Aim of the exercise | Filter the entries, keeping every line with the string "section".

───── Supplied data

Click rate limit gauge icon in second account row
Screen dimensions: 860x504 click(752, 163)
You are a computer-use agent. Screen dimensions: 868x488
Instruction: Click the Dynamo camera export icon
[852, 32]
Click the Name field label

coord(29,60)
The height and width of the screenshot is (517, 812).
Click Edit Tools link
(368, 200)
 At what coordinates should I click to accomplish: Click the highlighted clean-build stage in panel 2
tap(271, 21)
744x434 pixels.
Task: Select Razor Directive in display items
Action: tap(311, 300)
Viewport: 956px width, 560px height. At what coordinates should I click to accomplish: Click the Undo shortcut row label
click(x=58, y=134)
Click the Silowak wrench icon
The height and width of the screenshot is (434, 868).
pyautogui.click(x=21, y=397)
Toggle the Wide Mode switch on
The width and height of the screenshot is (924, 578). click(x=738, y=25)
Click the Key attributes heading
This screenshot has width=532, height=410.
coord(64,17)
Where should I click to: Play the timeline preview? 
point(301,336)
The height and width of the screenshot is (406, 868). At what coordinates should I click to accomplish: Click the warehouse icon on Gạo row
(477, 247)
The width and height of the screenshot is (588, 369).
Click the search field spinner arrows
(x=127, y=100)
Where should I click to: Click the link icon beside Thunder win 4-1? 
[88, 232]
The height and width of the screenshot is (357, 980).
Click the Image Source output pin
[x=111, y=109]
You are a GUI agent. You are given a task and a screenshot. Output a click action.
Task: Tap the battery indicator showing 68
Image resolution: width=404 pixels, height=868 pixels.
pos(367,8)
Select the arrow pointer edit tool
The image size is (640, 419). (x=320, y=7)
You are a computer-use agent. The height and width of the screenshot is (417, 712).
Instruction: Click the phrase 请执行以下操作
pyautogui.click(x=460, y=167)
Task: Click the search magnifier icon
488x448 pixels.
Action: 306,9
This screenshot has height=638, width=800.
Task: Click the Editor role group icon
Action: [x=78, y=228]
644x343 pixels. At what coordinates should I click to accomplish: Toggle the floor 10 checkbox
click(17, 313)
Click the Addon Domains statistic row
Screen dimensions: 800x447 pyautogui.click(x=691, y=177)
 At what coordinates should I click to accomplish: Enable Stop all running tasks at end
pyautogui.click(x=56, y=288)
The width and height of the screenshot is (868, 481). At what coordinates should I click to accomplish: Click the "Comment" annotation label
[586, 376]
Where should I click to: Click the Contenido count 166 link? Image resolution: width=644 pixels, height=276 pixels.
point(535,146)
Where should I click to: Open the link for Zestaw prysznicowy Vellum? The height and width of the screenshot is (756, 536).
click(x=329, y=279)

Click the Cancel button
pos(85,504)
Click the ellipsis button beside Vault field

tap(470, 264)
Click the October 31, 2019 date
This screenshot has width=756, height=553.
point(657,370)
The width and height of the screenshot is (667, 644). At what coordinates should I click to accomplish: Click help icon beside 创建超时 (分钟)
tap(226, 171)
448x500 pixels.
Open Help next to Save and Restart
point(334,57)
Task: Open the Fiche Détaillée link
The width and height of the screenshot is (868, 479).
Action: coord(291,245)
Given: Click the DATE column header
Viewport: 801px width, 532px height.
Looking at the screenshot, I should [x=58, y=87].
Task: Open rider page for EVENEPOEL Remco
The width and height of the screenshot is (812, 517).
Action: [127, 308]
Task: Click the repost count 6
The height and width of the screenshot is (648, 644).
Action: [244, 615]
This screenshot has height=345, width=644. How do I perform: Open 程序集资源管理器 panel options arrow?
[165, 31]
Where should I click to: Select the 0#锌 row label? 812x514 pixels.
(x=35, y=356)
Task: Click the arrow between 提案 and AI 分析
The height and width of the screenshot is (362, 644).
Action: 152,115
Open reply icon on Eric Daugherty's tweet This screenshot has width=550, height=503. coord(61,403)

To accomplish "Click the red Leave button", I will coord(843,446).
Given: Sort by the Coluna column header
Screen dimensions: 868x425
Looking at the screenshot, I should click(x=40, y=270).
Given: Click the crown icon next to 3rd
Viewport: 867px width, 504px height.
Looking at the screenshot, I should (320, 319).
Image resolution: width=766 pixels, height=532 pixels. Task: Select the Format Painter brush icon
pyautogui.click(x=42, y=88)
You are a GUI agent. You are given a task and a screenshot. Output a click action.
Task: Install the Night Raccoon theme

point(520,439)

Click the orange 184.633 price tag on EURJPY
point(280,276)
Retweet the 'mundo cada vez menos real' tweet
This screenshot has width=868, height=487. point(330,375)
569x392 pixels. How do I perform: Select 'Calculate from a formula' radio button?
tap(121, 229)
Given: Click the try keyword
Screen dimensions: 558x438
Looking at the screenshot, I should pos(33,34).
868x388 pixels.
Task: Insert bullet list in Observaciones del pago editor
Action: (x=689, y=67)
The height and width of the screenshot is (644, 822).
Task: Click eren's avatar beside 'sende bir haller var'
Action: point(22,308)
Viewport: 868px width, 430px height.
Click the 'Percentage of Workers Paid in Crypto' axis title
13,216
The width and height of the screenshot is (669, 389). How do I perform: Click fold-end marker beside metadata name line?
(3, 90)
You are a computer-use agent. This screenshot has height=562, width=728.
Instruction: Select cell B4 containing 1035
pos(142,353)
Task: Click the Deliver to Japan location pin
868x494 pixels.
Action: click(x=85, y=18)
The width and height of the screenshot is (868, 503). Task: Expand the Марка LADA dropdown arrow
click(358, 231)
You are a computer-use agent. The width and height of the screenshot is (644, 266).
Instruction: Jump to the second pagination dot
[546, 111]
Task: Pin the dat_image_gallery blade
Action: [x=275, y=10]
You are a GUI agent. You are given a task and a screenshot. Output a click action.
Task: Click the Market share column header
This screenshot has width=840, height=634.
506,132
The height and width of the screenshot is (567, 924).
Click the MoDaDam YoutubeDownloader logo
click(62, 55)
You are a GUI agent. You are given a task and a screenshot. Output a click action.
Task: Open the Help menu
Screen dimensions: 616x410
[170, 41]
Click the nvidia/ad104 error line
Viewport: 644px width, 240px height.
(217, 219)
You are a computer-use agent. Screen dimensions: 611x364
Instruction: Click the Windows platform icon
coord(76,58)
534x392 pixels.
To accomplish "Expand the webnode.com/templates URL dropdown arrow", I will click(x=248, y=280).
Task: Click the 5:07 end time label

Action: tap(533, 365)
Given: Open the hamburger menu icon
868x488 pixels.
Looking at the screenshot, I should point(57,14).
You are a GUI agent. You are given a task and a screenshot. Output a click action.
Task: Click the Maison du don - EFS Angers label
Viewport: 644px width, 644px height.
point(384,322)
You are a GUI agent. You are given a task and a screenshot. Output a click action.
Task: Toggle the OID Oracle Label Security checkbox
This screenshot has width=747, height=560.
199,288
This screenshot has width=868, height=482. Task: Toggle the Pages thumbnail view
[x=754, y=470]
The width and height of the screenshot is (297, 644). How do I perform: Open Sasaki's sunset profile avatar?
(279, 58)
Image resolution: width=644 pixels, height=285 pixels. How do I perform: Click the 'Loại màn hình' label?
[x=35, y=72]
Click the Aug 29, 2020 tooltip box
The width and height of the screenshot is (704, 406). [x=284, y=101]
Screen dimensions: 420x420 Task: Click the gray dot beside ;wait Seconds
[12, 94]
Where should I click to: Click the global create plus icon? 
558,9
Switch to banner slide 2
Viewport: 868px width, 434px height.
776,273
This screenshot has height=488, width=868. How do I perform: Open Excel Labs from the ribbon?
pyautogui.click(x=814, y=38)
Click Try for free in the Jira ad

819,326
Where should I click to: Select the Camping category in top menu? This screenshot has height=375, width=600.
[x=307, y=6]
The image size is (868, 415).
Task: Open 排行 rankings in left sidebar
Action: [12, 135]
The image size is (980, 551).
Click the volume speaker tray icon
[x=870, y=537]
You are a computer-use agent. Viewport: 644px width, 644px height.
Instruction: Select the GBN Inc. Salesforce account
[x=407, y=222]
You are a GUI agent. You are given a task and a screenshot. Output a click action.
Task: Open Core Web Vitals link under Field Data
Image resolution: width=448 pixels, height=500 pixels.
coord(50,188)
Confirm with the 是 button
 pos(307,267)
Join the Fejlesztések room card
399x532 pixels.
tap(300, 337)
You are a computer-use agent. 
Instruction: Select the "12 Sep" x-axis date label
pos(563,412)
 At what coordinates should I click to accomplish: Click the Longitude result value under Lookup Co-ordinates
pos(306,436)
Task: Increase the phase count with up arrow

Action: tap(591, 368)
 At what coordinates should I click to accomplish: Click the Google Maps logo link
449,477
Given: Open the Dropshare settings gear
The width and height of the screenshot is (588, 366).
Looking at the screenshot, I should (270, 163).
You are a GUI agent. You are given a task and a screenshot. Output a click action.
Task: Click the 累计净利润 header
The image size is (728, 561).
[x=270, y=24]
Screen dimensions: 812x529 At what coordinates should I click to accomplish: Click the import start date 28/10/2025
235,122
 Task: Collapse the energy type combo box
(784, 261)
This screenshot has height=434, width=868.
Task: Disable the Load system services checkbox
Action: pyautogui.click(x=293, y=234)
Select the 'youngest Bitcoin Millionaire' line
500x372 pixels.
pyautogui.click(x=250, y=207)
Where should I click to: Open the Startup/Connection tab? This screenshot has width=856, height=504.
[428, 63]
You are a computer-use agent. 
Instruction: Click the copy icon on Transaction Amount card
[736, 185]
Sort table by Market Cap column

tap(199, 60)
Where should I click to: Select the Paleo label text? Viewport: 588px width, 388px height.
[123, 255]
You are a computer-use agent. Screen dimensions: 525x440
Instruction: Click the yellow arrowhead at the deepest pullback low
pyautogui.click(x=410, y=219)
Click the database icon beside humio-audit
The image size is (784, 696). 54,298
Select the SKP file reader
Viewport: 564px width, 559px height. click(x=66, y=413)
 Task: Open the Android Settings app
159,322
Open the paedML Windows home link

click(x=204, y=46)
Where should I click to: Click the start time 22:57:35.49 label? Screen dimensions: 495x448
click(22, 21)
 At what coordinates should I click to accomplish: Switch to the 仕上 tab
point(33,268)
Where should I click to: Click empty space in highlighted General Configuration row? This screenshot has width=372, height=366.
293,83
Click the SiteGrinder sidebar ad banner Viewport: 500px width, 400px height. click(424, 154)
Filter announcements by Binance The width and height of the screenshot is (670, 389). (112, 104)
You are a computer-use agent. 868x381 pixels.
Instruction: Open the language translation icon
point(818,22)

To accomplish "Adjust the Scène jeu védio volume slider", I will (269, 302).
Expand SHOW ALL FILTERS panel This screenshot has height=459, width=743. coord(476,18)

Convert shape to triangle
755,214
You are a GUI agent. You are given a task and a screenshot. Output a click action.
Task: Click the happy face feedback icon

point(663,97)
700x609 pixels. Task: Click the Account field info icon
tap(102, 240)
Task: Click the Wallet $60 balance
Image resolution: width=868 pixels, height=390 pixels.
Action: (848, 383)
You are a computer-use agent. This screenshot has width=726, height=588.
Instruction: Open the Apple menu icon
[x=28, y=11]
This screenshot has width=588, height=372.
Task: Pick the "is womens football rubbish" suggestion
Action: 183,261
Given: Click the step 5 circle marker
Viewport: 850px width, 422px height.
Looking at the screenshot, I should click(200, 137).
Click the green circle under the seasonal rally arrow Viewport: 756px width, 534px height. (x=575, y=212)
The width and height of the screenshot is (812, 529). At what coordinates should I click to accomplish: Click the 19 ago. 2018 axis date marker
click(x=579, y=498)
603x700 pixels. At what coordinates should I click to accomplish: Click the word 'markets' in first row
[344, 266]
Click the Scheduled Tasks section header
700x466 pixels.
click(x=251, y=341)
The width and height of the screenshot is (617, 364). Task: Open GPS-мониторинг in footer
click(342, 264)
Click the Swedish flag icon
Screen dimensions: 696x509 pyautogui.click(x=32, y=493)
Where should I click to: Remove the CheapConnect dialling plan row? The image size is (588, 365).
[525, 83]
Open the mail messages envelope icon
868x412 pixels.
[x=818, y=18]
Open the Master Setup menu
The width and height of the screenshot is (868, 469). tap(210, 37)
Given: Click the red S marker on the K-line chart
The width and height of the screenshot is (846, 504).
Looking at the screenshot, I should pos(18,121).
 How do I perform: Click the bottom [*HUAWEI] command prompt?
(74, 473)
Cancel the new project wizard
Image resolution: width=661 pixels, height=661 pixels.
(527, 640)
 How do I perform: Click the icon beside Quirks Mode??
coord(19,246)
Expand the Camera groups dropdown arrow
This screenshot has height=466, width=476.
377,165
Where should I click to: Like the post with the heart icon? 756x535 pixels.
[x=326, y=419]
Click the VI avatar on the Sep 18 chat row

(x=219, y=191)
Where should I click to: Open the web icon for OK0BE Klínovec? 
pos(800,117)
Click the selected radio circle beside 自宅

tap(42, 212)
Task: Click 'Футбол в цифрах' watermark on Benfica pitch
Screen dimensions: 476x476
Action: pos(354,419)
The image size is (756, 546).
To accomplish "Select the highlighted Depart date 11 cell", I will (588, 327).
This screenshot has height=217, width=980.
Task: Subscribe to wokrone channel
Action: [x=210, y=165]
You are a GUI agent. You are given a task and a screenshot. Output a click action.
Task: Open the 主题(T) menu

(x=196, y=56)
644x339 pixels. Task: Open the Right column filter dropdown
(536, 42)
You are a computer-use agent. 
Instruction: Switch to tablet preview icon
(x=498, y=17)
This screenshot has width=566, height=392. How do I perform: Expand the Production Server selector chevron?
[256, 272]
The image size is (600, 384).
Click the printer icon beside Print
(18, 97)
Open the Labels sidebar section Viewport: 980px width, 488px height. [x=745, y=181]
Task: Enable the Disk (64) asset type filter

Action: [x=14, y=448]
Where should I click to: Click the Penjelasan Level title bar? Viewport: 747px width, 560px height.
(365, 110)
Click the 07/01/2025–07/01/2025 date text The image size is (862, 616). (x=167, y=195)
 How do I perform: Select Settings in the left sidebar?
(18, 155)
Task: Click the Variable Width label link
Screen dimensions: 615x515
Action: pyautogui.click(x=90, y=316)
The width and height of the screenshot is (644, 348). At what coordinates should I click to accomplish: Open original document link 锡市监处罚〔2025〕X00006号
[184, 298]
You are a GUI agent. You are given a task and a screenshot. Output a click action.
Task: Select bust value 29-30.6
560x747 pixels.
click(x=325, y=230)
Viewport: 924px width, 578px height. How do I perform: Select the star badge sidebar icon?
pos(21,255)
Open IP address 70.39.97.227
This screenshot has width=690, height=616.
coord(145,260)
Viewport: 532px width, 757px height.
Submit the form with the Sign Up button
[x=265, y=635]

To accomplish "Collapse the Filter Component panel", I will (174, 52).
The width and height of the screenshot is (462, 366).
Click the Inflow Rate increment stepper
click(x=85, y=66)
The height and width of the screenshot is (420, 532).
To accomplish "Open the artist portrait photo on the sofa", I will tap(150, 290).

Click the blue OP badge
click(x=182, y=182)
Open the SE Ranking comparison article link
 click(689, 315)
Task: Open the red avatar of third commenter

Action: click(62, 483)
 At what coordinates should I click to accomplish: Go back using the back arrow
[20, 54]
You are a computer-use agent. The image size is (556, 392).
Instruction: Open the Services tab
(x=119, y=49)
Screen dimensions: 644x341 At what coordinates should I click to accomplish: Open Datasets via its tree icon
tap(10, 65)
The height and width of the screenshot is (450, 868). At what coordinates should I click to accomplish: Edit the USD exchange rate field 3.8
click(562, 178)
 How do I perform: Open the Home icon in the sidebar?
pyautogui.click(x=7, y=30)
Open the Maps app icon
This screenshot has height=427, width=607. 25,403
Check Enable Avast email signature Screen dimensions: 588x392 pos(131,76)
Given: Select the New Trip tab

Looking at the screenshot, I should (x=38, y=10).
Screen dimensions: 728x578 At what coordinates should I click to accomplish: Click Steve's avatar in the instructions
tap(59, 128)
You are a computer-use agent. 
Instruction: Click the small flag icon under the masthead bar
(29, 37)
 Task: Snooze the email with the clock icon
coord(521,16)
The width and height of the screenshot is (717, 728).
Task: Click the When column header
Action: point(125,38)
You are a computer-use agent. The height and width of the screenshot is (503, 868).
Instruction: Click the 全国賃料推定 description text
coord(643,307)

──────────

Task output |
Click the Scheduled Tasks section header
Open the Labels sidebar section Viewport: 980px width, 488px height. [x=745, y=181]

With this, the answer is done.